REQUIREMENT: Put the lines below into a JSON list of strings, one string per line, leaving out blank lines.

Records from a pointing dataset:
-------------------------

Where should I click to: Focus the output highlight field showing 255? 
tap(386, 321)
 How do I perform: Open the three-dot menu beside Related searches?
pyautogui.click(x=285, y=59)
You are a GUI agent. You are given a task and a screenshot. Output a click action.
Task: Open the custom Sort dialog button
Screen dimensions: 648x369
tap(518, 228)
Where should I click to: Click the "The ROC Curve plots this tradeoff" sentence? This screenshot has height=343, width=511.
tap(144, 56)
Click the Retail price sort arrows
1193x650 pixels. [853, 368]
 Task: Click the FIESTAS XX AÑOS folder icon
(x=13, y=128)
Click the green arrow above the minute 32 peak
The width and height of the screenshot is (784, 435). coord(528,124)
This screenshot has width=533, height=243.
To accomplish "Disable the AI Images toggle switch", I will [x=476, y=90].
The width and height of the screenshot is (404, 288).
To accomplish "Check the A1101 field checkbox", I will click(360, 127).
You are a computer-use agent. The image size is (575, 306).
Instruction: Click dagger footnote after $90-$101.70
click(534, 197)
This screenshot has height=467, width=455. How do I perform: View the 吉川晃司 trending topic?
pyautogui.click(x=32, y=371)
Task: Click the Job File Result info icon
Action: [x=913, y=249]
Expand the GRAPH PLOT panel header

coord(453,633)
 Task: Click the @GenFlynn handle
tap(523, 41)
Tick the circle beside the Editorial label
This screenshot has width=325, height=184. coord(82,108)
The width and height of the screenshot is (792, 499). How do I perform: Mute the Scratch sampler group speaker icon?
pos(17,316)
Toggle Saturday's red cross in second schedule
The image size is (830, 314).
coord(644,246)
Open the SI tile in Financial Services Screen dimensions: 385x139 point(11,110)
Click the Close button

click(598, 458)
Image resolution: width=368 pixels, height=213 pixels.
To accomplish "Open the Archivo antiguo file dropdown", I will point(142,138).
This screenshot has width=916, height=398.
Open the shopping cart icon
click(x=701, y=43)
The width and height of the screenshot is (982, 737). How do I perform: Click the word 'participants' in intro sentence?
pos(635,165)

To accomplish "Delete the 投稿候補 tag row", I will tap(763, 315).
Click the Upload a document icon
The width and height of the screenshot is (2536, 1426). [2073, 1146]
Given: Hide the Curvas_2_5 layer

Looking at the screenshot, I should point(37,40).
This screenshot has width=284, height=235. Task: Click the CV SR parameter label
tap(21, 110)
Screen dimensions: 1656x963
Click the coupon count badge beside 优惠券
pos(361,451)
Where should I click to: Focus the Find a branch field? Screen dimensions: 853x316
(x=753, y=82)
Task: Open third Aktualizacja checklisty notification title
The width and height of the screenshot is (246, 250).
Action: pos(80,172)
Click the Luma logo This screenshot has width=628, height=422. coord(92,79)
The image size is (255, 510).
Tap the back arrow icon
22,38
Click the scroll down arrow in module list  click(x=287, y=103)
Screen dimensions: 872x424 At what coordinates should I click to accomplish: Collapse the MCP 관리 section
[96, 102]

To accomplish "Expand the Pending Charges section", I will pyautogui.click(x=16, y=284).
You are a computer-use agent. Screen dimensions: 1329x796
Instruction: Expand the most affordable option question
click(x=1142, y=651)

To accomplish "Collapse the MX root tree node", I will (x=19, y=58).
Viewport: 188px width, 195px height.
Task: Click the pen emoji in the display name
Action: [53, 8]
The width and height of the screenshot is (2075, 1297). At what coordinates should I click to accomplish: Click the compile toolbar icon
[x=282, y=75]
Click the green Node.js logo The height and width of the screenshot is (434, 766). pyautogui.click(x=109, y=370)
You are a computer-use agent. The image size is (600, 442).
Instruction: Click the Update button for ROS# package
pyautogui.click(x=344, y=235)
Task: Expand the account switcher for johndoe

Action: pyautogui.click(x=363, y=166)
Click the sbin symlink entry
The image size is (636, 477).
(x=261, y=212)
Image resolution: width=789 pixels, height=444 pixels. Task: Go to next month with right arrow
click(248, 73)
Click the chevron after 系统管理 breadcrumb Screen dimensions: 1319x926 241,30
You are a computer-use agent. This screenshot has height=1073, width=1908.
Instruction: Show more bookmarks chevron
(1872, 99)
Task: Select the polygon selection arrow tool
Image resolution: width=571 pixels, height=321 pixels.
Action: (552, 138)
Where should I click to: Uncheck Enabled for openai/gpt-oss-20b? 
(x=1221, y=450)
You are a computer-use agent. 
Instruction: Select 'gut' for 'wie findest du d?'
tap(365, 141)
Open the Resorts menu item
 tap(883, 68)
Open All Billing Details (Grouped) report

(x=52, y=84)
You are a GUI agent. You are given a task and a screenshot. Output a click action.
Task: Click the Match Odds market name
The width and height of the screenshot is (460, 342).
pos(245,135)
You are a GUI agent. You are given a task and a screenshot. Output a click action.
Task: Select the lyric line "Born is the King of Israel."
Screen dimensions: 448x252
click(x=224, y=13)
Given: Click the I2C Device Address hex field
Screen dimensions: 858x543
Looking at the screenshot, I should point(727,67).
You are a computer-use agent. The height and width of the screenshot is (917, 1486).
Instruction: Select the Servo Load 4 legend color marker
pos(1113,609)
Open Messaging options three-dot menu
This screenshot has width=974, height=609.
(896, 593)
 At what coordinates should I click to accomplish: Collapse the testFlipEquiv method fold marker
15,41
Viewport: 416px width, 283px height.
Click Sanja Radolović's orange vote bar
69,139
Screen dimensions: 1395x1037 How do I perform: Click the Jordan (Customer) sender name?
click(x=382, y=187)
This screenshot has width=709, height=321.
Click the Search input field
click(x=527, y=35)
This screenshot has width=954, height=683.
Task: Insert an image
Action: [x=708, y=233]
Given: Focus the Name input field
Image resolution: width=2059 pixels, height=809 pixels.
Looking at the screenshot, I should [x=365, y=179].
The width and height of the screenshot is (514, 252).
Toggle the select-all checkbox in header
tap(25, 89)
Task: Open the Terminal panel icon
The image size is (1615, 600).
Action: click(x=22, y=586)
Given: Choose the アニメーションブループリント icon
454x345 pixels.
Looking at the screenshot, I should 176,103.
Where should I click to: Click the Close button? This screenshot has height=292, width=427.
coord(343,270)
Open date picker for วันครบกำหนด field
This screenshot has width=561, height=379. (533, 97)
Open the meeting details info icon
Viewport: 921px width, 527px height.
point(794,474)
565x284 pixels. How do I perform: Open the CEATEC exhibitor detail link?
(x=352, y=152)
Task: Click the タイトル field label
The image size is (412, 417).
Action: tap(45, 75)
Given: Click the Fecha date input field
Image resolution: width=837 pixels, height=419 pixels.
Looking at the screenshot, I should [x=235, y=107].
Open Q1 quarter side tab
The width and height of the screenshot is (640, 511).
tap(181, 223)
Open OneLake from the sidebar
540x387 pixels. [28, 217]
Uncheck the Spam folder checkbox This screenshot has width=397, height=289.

-------------------------

PROBLEM SOLUTION:
[
  "Where should I click to: Focus the output highlight field showing 255? ",
  "tap(386, 321)",
  " How do I perform: Open the three-dot menu beside Related searches?",
  "pyautogui.click(x=285, y=59)",
  "You are a GUI agent. You are given a task and a screenshot. Output a click action.",
  "Task: Open the custom Sort dialog button",
  "Screen dimensions: 648x369",
  "tap(518, 228)",
  "Where should I click to: Click the \"The ROC Curve plots this tradeoff\" sentence? This screenshot has height=343, width=511.",
  "tap(144, 56)",
  "Click the Retail price sort arrows",
  "1193x650 pixels. [853, 368]",
  " Task: Click the FIESTAS XX AÑOS folder icon",
  "(x=13, y=128)",
  "Click the green arrow above the minute 32 peak",
  "The width and height of the screenshot is (784, 435). coord(528,124)",
  "This screenshot has width=533, height=243.",
  "To accomplish \"Disable the AI Images toggle switch\", I will [x=476, y=90].",
  "The width and height of the screenshot is (404, 288).",
  "To accomplish \"Check the A1101 field checkbox\", I will click(360, 127).",
  "You are a computer-use agent. The image size is (575, 306).",
  "Instruction: Click dagger footnote after $90-$101.70",
  "click(534, 197)",
  "This screenshot has height=467, width=455. How do I perform: View the 吉川晃司 trending topic?",
  "pyautogui.click(x=32, y=371)",
  "Task: Click the Job File Result info icon",
  "Action: [x=913, y=249]",
  "Expand the GRAPH PLOT panel header",
  "coord(453,633)",
  " Task: Click the @GenFlynn handle",
  "tap(523, 41)",
  "Tick the circle beside the Editorial label",
  "This screenshot has width=325, height=184. coord(82,108)",
  "The width and height of the screenshot is (792, 499). How do I perform: Mute the Scratch sampler group speaker icon?",
  "pos(17,316)",
  "Toggle Saturday's red cross in second schedule",
  "The image size is (830, 314).",
  "coord(644,246)",
  "Open the SI tile in Financial Services Screen dimensions: 385x139 point(11,110)",
  "Click the Close button",
  "click(598, 458)",
  "Image resolution: width=368 pixels, height=213 pixels.",
  "To accomplish \"Open the Archivo antiguo file dropdown\", I will point(142,138).",
  "This screenshot has width=916, height=398.",
  "Open the shopping cart icon",
  "click(x=701, y=43)",
  "The width and height of the screenshot is (982, 737). How do I perform: Click the word 'participants' in intro sentence?",
  "pos(635,165)",
  "To accomplish \"Delete the 投稿候補 tag row\", I will tap(763, 315).",
  "Click the Upload a document icon",
  "The width and height of the screenshot is (2536, 1426). [2073, 1146]",
  "Given: Hide the Curvas_2_5 layer",
  "Looking at the screenshot, I should point(37,40).",
  "This screenshot has width=284, height=235. Task: Click the CV SR parameter label",
  "tap(21, 110)",
  "Screen dimensions: 1656x963",
  "Click the coupon count badge beside 优惠券",
  "pos(361,451)",
  "Where should I click to: Focus the Find a branch field? Screen dimensions: 853x316",
  "(x=753, y=82)",
  "Task: Open third Aktualizacja checklisty notification title",
  "The width and height of the screenshot is (246, 250).",
  "Action: pos(80,172)",
  "Click the Luma logo This screenshot has width=628, height=422. coord(92,79)",
  "The image size is (255, 510).",
  "Tap the back arrow icon",
  "22,38",
  "Click the scroll down arrow in module list  click(x=287, y=103)",
  "Screen dimensions: 872x424 At what coordinates should I click to accomplish: Collapse the MCP 관리 section",
  "[96, 102]",
  "To accomplish \"Expand the Pending Charges section\", I will pyautogui.click(x=16, y=284).",
  "You are a computer-use agent. Screen dimensions: 1329x796",
  "Instruction: Expand the most affordable option question",
  "click(x=1142, y=651)",
  "To accomplish \"Collapse the MX root tree node\", I will (x=19, y=58).",
  "Viewport: 188px width, 195px height.",
  "Task: Click the pen emoji in the display name",
  "Action: [53, 8]",
  "The width and height of the screenshot is (2075, 1297). At what coordinates should I click to accomplish: Click the compile toolbar icon",
  "[x=282, y=75]",
  "Click the green Node.js logo The height and width of the screenshot is (434, 766). pyautogui.click(x=109, y=370)",
  "You are a computer-use agent. The image size is (600, 442).",
  "Instruction: Click the Update button for ROS# package",
  "pyautogui.click(x=344, y=235)",
  "Task: Expand the account switcher for johndoe",
  "Action: pyautogui.click(x=363, y=166)",
  "Click the sbin symlink entry",
  "The image size is (636, 477).",
  "(x=261, y=212)",
  "Image resolution: width=789 pixels, height=444 pixels. Task: Go to next month with right arrow",
  "click(248, 73)",
  "Click the chevron after 系统管理 breadcrumb Screen dimensions: 1319x926 241,30",
  "You are a computer-use agent. This screenshot has height=1073, width=1908.",
  "Instruction: Show more bookmarks chevron",
  "(1872, 99)",
  "Task: Select the polygon selection arrow tool",
  "Image resolution: width=571 pixels, height=321 pixels.",
  "Action: (552, 138)",
  "Where should I click to: Uncheck Enabled for openai/gpt-oss-20b? ",
  "(x=1221, y=450)",
  "You are a computer-use agent. ",
  "Instruction: Select 'gut' for 'wie findest du d?'",
  "tap(365, 141)",
  "Open the Resorts menu item",
  " tap(883, 68)",
  "Open All Billing Details (Grouped) report",
  "(x=52, y=84)",
  "You are a GUI agent. You are given a task and a screenshot. Output a click action.",
  "Task: Click the Match Odds market name",
  "The width and height of the screenshot is (460, 342).",
  "pos(245,135)",
  "You are a GUI agent. You are given a task and a screenshot. Output a click action.",
  "Task: Select the lyric line \"Born is the King of Israel.\"",
  "Screen dimensions: 448x252",
  "click(x=224, y=13)",
  "Given: Click the I2C Device Address hex field",
  "Screen dimensions: 858x543",
  "Looking at the screenshot, I should point(727,67).",
  "You are a computer-use agent. The height and width of the screenshot is (917, 1486).",
  "Instruction: Select the Servo Load 4 legend color marker",
  "pos(1113,609)",
  "Open Messaging options three-dot menu",
  "This screenshot has width=974, height=609.",
  "(896, 593)",
  " At what coordinates should I click to accomplish: Collapse the testFlipEquiv method fold marker",
  "15,41",
  "Viewport: 416px width, 283px height.",
  "Click Sanja Radolović's orange vote bar",
  "69,139",
  "Screen dimensions: 1395x1037 How do I perform: Click the Jordan (Customer) sender name?",
  "click(x=382, y=187)",
  "This screenshot has width=709, height=321.",
  "Click the Search input field",
  "click(x=527, y=35)",
  "This screenshot has width=954, height=683.",
  "Task: Insert an image",
  "Action: [x=708, y=233]",
  "Given: Focus the Name input field",
  "Image resolution: width=2059 pixels, height=809 pixels.",
  "Looking at the screenshot, I should [x=365, y=179].",
  "The width and height of the screenshot is (514, 252).",
  "Toggle the select-all checkbox in header",
  "tap(25, 89)",
  "Task: Open the Terminal panel icon",
  "The image size is (1615, 600).",
  "Action: click(x=22, y=586)",
  "Given: Choose the アニメーションブループリント icon",
  "454x345 pixels.",
  "Looking at the screenshot, I should 176,103.",
  "Where should I click to: Click the Close button? This screenshot has height=292, width=427.",
  "coord(343,270)",
  "Open date picker for วันครบกำหนด field",
  "This screenshot has width=561, height=379. (533, 97)",
  "Open the meeting details info icon",
  "Viewport: 921px width, 527px height.",
  "point(794,474)",
  "565x284 pixels. How do I perform: Open the CEATEC exhibitor detail link?",
  "(x=352, y=152)",
  "Task: Click the タイトル field label",
  "The image size is (412, 417).",
  "Action: tap(45, 75)",
  "Given: Click the Fecha date input field",
  "Image resolution: width=837 pixels, height=419 pixels.",
  "Looking at the screenshot, I should [x=235, y=107].",
  "Open Q1 quarter side tab",
  "The width and height of the screenshot is (640, 511).",
  "tap(181, 223)",
  "Open OneLake from the sidebar",
  "540x387 pixels. [28, 217]",
  "Uncheck the Spam folder checkbox This screenshot has width=397, height=289."
]